═══ Excerpted records ═══
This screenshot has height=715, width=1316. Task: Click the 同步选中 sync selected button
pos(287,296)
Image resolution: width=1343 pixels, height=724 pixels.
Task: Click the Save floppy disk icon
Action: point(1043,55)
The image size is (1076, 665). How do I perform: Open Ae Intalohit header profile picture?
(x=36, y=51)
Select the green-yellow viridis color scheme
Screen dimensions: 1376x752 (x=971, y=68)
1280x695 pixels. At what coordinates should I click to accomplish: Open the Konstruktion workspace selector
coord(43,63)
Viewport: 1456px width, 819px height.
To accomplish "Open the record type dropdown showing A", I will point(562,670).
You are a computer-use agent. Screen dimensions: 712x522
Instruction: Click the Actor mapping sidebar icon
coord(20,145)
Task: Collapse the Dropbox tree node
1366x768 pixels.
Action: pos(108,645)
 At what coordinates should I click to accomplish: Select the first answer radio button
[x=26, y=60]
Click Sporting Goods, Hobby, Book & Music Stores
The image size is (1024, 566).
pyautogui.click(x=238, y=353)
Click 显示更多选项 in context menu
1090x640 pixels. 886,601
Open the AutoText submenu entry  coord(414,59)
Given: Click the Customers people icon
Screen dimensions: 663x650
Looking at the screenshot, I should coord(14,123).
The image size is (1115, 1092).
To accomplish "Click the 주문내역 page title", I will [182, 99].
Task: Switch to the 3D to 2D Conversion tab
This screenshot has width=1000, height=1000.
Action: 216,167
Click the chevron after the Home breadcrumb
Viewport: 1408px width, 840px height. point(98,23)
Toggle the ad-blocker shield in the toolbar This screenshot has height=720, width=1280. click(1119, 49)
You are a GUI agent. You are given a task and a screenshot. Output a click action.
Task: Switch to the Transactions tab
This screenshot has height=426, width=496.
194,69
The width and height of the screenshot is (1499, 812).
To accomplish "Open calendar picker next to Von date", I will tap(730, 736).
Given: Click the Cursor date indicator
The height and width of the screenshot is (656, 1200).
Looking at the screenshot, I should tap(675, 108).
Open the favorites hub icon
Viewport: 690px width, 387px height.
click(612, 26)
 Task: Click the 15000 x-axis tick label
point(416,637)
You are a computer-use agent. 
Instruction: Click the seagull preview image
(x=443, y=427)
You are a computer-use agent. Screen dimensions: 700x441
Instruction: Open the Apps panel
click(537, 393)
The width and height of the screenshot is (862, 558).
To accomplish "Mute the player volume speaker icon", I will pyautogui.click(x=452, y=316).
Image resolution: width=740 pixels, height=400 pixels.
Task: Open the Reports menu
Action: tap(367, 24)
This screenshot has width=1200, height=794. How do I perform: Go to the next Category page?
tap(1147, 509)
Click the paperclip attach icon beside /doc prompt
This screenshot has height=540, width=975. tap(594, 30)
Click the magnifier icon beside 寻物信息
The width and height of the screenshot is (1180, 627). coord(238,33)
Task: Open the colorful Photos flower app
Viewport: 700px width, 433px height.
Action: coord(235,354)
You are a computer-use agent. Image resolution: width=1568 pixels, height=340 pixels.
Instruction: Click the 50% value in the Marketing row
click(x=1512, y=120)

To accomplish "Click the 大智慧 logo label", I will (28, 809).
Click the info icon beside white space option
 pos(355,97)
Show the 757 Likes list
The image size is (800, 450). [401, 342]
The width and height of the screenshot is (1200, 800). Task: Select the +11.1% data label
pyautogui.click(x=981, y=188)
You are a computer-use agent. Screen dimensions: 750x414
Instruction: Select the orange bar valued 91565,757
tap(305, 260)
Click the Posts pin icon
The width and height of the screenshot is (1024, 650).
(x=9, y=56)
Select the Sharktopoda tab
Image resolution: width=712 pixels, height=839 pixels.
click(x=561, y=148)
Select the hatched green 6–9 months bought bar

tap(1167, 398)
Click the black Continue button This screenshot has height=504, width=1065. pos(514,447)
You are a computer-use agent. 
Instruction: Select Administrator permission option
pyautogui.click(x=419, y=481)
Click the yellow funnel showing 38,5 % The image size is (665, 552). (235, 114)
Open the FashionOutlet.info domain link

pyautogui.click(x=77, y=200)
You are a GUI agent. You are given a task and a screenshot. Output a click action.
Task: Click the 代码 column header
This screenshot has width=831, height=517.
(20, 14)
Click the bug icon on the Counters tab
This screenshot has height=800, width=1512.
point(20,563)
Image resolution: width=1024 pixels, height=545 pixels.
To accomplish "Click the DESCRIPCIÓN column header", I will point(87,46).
═══
*To do:* Reproduce the lines of the entries above from the one with "This screenshot has width=1000, height=1000." to the one with "You are a computer-use agent. Screen dimensions: 750x414", both included, exactly and without any other line.

*Response:*
This screenshot has width=1000, height=1000.
Action: 216,167
Click the chevron after the Home breadcrumb
Viewport: 1408px width, 840px height. point(98,23)
Toggle the ad-blocker shield in the toolbar This screenshot has height=720, width=1280. click(1119, 49)
You are a GUI agent. You are given a task and a screenshot. Output a click action.
Task: Switch to the Transactions tab
This screenshot has height=426, width=496.
194,69
The width and height of the screenshot is (1499, 812).
To accomplish "Open calendar picker next to Von date", I will tap(730, 736).
Given: Click the Cursor date indicator
The height and width of the screenshot is (656, 1200).
Looking at the screenshot, I should tap(675, 108).
Open the favorites hub icon
Viewport: 690px width, 387px height.
click(612, 26)
 Task: Click the 15000 x-axis tick label
point(416,637)
You are a computer-use agent. 
Instruction: Click the seagull preview image
(x=443, y=427)
You are a computer-use agent. Screen dimensions: 700x441
Instruction: Open the Apps panel
click(537, 393)
The width and height of the screenshot is (862, 558).
To accomplish "Mute the player volume speaker icon", I will pyautogui.click(x=452, y=316).
Image resolution: width=740 pixels, height=400 pixels.
Task: Open the Reports menu
Action: tap(367, 24)
This screenshot has width=1200, height=794. How do I perform: Go to the next Category page?
tap(1147, 509)
Click the paperclip attach icon beside /doc prompt
This screenshot has height=540, width=975. tap(594, 30)
Click the magnifier icon beside 寻物信息
The width and height of the screenshot is (1180, 627). coord(238,33)
Task: Open the colorful Photos flower app
Viewport: 700px width, 433px height.
Action: coord(235,354)
You are a computer-use agent. Image resolution: width=1568 pixels, height=340 pixels.
Instruction: Click the 50% value in the Marketing row
click(x=1512, y=120)

To accomplish "Click the 大智慧 logo label", I will (28, 809).
Click the info icon beside white space option
 pos(355,97)
Show the 757 Likes list
The image size is (800, 450). [401, 342]
The width and height of the screenshot is (1200, 800). Task: Select the +11.1% data label
pyautogui.click(x=981, y=188)
You are a computer-use agent. Screen dimensions: 750x414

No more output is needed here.